Work request: Where the string "screenshot" occurs in a line of the entries below, copy that line.

Data supplied:

:::::

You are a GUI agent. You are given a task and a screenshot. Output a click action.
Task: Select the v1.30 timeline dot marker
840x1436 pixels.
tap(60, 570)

:::::

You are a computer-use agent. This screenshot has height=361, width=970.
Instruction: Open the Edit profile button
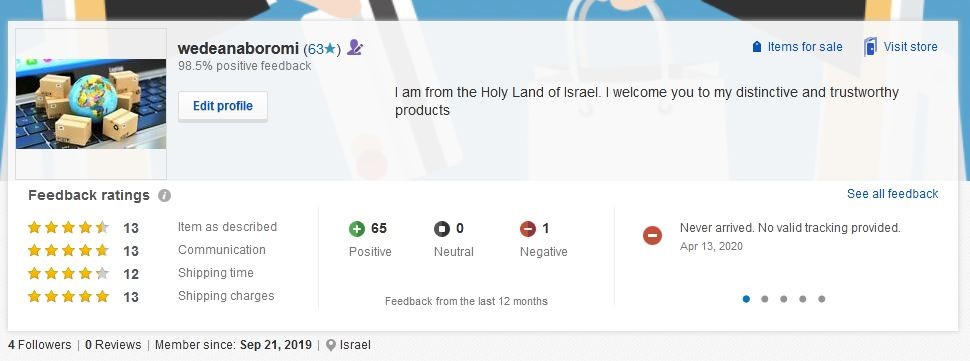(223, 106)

:::::

Result for this task:
You are a GUI agent. You are given a task and a screenshot. Output a click action.
You are a computer-use agent. This screenshot has height=361, width=970.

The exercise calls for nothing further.